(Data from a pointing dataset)
══════

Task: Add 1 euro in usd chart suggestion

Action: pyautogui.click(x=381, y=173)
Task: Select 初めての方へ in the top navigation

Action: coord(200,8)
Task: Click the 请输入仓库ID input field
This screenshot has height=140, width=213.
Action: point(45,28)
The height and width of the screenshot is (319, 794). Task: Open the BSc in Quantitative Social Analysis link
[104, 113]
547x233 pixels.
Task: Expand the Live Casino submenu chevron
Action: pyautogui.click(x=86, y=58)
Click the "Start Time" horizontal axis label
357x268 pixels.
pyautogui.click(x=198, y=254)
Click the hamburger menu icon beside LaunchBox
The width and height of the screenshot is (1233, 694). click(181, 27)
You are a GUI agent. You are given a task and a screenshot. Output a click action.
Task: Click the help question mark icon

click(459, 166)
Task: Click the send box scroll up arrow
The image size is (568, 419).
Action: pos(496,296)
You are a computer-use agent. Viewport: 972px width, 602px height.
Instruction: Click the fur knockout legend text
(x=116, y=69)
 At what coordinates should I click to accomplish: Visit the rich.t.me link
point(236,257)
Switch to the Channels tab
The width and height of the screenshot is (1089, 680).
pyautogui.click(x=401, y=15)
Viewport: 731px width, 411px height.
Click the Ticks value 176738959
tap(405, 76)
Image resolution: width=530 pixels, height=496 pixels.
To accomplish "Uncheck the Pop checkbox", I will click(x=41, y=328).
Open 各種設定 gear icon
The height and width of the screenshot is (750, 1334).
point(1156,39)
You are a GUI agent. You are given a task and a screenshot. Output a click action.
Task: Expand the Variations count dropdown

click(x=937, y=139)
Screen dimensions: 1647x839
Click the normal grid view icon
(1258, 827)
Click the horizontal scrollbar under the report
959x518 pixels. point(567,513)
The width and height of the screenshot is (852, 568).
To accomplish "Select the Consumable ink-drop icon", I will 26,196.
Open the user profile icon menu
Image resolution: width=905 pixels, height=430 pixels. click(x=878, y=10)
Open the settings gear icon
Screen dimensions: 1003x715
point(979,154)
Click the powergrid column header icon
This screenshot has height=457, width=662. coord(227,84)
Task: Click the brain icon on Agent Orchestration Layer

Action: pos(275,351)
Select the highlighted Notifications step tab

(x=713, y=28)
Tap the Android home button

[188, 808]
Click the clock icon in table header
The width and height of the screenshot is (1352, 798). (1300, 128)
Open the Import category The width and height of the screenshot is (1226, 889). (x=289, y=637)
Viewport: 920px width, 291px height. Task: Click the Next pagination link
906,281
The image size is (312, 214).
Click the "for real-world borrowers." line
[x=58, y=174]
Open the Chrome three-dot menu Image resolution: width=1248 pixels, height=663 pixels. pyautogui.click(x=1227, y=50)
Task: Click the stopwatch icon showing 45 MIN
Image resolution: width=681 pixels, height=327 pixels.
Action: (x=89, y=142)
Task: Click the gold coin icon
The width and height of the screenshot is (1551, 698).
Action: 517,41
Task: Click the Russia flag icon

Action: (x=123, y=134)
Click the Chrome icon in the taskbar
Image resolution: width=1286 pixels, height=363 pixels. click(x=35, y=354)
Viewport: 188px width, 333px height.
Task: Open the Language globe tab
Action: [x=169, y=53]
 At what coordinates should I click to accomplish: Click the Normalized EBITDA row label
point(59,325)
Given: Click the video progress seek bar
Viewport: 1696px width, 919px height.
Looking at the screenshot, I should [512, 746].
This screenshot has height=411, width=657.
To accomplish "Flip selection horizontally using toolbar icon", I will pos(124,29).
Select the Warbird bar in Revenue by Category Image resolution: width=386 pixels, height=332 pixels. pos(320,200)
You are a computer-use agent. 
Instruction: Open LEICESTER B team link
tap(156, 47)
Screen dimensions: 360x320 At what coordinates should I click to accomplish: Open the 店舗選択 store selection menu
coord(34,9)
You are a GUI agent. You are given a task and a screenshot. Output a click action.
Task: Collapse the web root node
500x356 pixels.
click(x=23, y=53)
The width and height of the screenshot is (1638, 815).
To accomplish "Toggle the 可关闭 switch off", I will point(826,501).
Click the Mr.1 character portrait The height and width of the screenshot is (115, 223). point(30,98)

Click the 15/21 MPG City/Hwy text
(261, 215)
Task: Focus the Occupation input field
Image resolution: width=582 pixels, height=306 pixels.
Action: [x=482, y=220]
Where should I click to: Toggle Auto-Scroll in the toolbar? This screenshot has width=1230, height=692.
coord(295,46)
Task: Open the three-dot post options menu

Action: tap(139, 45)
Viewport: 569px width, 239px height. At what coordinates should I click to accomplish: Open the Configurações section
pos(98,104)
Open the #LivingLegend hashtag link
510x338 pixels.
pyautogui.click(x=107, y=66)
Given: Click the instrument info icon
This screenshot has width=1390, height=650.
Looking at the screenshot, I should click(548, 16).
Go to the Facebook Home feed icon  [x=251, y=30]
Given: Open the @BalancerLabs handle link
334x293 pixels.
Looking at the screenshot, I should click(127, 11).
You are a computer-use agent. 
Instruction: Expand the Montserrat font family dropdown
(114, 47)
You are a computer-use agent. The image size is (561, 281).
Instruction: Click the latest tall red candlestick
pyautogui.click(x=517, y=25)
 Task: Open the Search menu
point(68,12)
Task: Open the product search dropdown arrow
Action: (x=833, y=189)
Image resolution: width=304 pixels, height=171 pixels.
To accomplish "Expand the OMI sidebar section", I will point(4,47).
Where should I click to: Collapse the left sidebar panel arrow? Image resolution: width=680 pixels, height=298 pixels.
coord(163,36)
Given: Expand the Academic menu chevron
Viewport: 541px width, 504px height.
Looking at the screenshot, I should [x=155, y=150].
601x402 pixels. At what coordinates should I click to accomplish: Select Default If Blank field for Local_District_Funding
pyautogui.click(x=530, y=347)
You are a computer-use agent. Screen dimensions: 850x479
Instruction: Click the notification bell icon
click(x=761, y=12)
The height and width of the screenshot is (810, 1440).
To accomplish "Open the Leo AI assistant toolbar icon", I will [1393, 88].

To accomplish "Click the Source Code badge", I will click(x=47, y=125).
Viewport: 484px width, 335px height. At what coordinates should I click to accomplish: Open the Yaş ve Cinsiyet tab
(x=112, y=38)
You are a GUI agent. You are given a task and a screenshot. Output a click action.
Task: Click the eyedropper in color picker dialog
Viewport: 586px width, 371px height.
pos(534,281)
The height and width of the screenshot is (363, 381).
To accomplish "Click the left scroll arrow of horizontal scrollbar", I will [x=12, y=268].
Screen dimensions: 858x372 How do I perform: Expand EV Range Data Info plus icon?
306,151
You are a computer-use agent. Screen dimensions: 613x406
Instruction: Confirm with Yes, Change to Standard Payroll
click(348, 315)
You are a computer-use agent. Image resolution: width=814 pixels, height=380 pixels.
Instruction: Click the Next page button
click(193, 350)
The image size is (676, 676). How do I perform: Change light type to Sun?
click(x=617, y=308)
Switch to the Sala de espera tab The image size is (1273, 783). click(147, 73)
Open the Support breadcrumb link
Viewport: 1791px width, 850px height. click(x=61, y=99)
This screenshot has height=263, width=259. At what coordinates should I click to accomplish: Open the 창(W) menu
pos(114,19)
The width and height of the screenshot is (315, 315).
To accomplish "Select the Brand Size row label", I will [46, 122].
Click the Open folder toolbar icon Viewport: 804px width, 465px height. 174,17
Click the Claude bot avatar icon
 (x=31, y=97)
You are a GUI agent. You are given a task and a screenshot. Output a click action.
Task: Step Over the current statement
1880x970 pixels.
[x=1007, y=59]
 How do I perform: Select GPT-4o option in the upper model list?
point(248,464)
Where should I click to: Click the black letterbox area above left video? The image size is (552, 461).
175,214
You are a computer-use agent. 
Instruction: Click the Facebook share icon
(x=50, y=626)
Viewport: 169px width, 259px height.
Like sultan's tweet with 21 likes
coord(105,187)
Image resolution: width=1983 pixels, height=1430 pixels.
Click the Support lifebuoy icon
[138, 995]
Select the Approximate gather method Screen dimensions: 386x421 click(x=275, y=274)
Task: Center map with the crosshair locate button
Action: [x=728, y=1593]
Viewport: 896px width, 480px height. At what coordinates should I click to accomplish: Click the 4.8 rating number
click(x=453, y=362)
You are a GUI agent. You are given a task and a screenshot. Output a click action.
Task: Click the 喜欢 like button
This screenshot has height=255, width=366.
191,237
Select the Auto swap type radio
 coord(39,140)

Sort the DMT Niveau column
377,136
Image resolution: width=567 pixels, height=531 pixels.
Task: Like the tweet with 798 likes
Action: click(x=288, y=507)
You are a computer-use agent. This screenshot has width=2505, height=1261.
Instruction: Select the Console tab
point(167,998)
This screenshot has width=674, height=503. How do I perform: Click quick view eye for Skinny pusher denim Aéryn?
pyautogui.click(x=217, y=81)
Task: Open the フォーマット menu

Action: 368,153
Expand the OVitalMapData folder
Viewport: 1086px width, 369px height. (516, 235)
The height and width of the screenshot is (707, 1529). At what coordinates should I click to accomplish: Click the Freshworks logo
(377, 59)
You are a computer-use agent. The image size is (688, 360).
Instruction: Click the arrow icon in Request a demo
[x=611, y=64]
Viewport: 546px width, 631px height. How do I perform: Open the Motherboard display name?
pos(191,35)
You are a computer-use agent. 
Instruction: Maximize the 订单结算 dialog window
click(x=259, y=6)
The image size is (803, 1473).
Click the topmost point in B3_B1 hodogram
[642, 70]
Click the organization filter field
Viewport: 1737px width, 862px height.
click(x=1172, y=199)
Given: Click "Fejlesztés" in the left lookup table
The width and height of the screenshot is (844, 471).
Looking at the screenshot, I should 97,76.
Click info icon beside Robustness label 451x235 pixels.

══════

Problem to solve: Can you arrange the data, starting with the line with "This screenshot has height=411, width=657." and going on through the line with "Select the Warbird", as a two-column CSV with the columns command and answer, giving one row for each command with its answer, putting each value in one quoted field, and turning any line breaks into spaces?

Solution:
command,answer
"This screenshot has height=411, width=657. To accomplish ""Flip selection horizontally using toolbar icon"",","I will pos(124,29)."
"Select the Warbird bar in Revenue by Category Image resolution: width=386 pixels, height=332 pixels.","pos(320,200)"